## DATA SUPPLIED
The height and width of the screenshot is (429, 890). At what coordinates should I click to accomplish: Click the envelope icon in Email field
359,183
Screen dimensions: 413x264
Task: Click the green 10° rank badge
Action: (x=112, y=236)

## INSTRUCTIONS FOR THE TASK
Please quote the records above exactly, without skipping a line.

## SOLUTION BELOW
The height and width of the screenshot is (429, 890). At what coordinates should I click to accomplish: Click the envelope icon in Email field
359,183
Screen dimensions: 413x264
Task: Click the green 10° rank badge
Action: (x=112, y=236)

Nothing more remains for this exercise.